La juge Amy Coney Barrett est évidemment un cauchemar pour tous les progressistes. Sa nomination à la hâte, au lendemain de la regrettée Ruth Bader Ginsburg, est un coup bas et un revers de taille. Son vote condamnera un certain nombre de questions cruciales et, la voilà d’ores et déjà en position de pare-feu de Donald Trump pour le cas où le scrutin de la semaine prochaine ne serait pas clair et net et son résultat porté devant les tribunaux. La dernière étape se termine maintenant au siège d’équipe de campagne Trump, avec ses piliers en marbre et tout le tralala.

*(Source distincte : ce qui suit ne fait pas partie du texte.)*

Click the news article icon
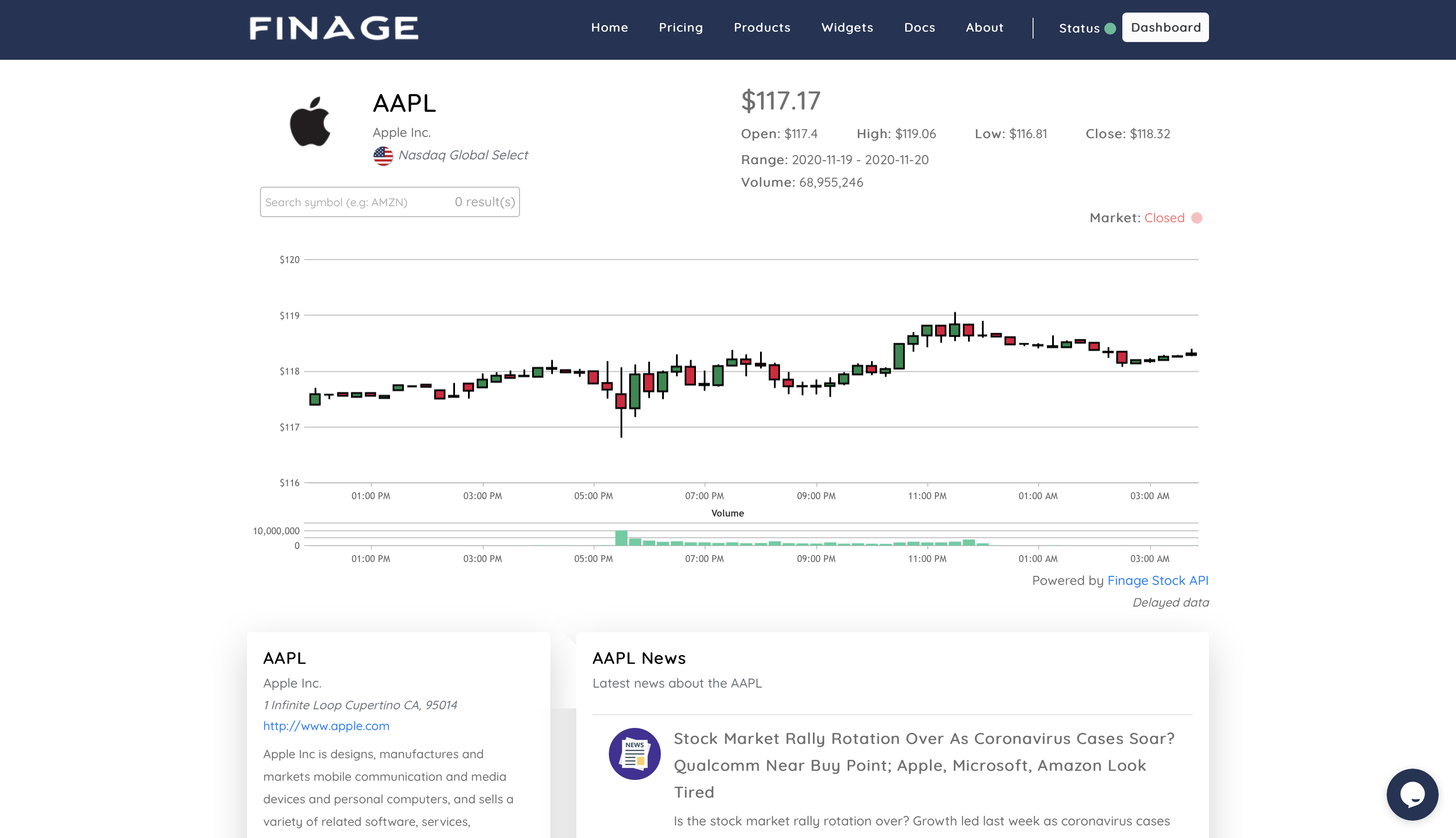 click(x=634, y=754)
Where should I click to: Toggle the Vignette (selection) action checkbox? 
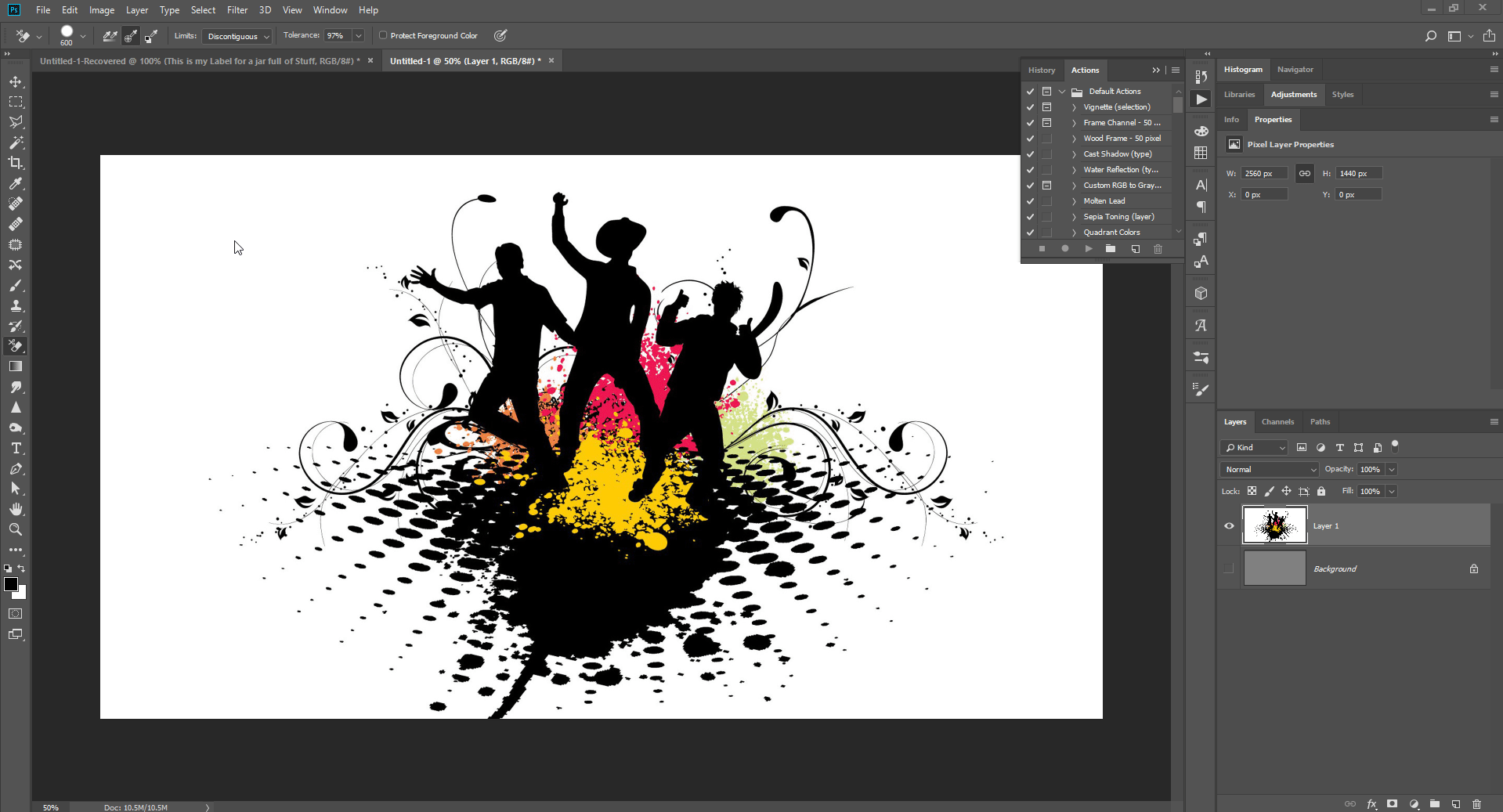click(x=1029, y=106)
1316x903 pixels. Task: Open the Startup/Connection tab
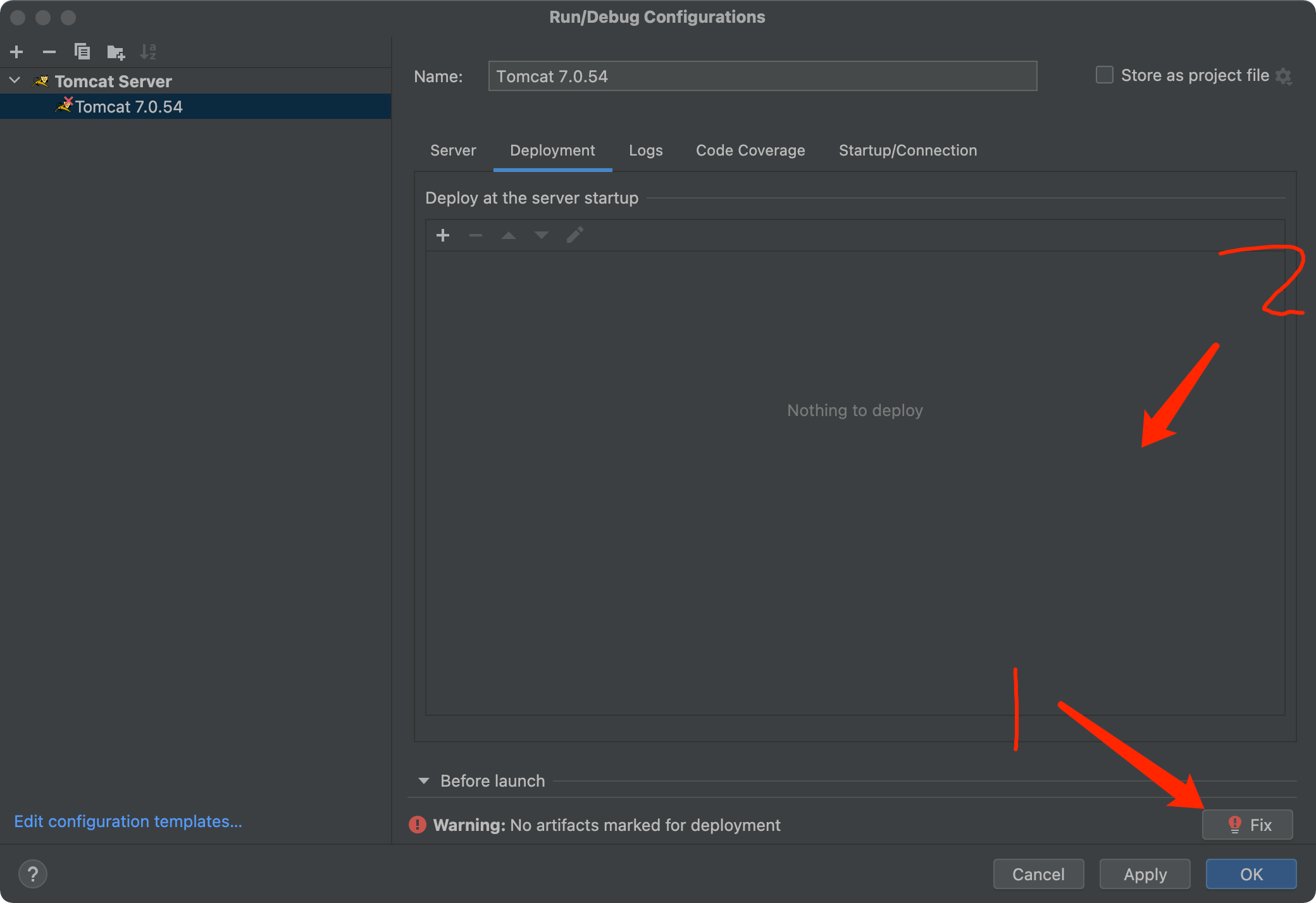point(908,150)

John G. Roberts [nommé par George W.Bush en 2005 et ayant voté, à l’occasion, avec les juges dits libéraux], le président de la Cour suprême, est désormais libre de pencher «à gauche» sur les décisions à venir concernant les droits des LGBTQ, le droit de vote, les armes à feu et même Roe c. Wade [1]. En effet, Barrett pare au feu; même si Roberts déçoit à nouveau la base républicaine, le vote restera 5-4 en faveur de la majorité conservatrice, grâce à la magistrate que Trump vient d’imposer à la Cour suprême.

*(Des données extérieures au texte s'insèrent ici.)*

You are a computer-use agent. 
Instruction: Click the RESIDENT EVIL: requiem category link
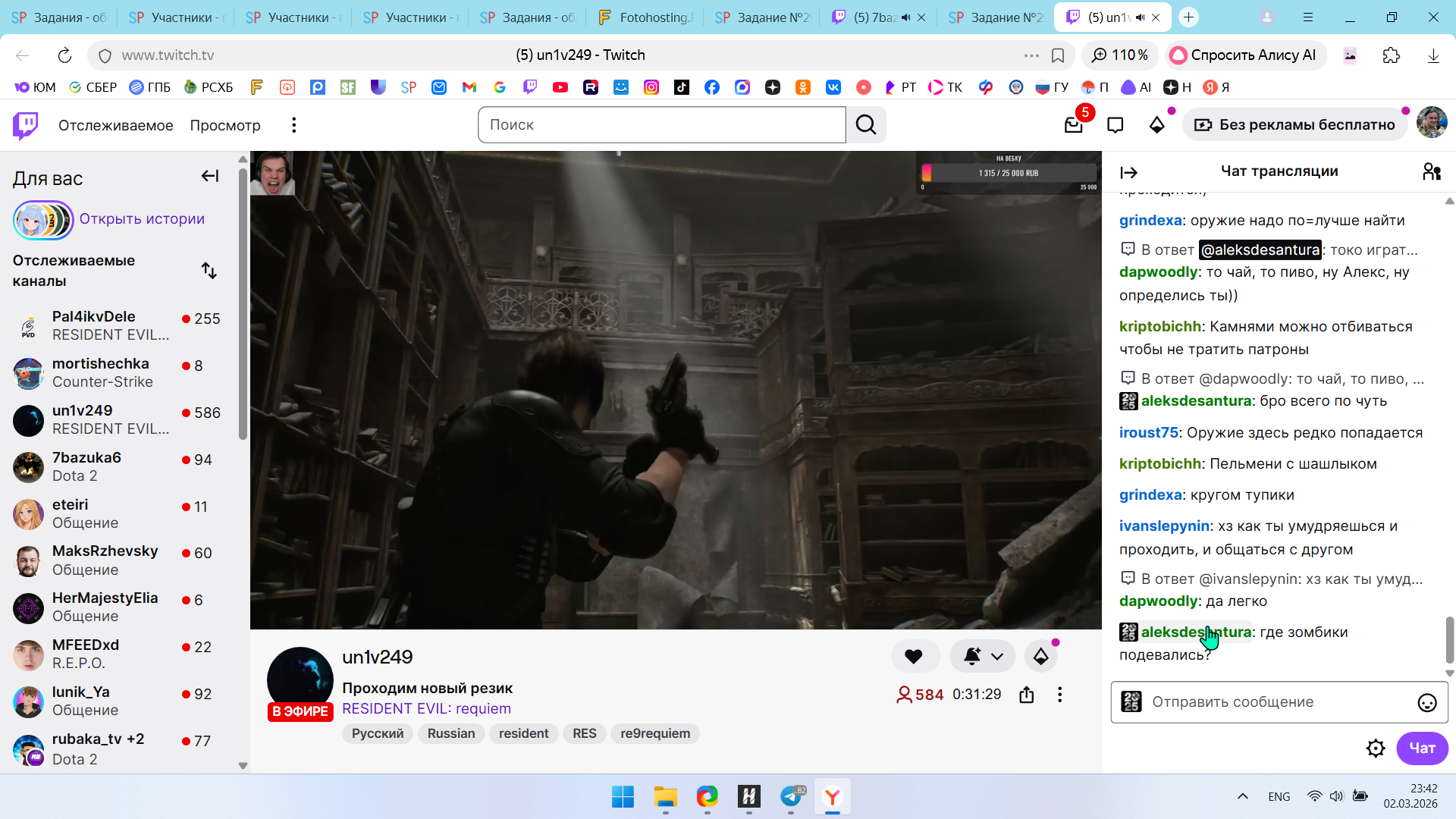[x=426, y=709]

Même le plus timoré des démocrates échaudés en 2016 témoigne d’un optimisme prudent quant à l’issue de l’élection présidentielle de mardi, optimisme tempéré par les mille et une possibles catastrophes qui ébranlent le sol comme une armée d’invasion. Tous le savent maintenant.

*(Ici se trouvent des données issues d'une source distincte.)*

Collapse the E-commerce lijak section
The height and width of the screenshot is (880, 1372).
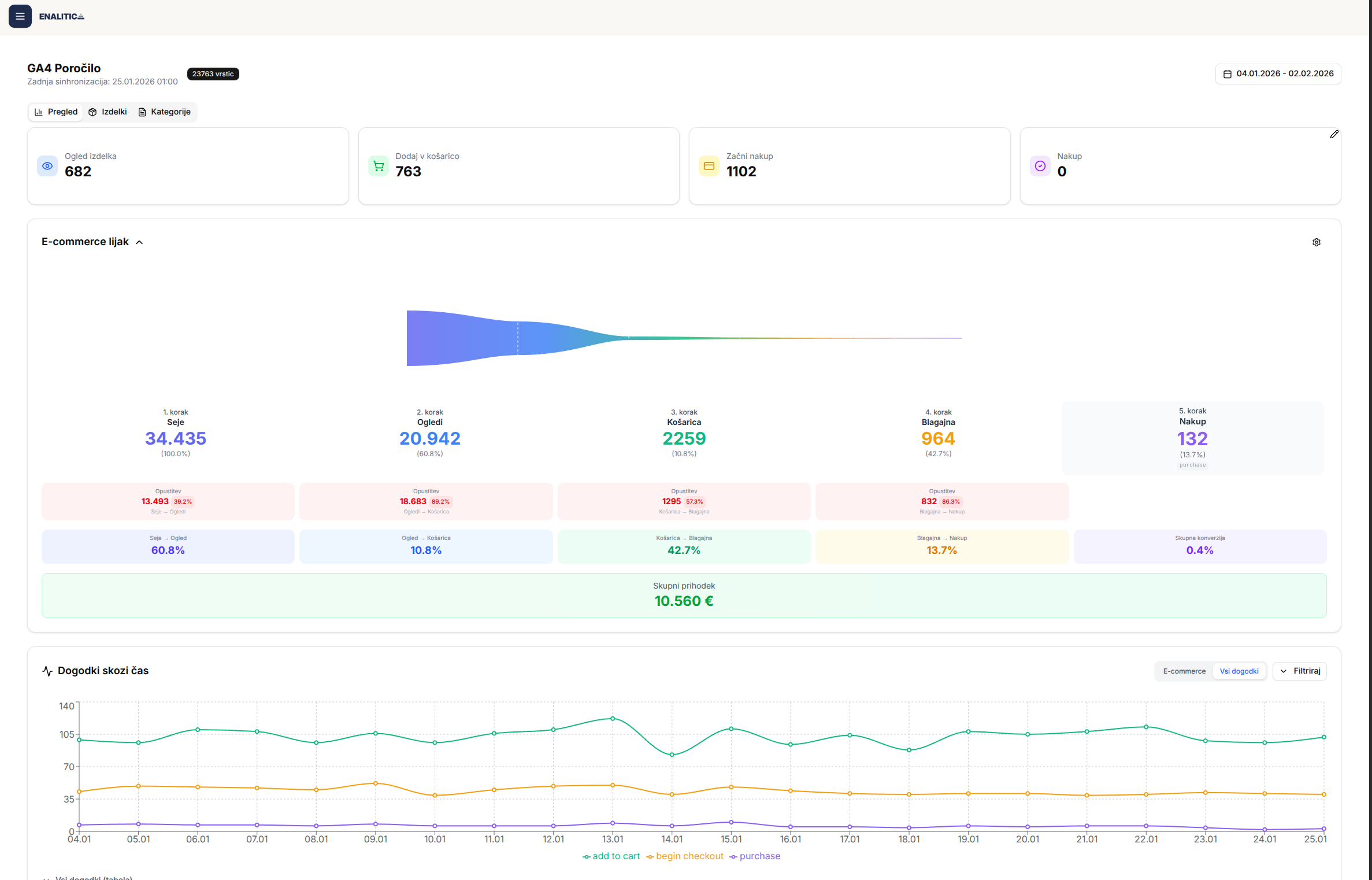(139, 242)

Pourtant, même si Joe Biden gagne la majorité du collège électoral [les grands électeurs] et que son résultat soit évident au point d’exclure le recours à toute procédure judiciaire, la célébration de la victoire sera tempérée par l’échec cuisant du Parti démocrate qu’illustrent la juge Amy Coney Barrett et les quelque 200 juges fédéraux qu’a nommés Trump.
Bien sûr, on peut relever la poisse des démocrates s’agissant de la Cour suprême. Trump a pu bénéficier de la chance incroyable de pouvoir nommer trois juges. Ruth Marcus du Washington Post note ainsi «[qu’]une partie de ce déséquilibre relève du hasard du tirage au sort présidentiel – Richard M. Nixon a pu procéder à quatre nominations, Jimmy Carter à aucune – ou du mauvais timing du départ à la retraite des juges».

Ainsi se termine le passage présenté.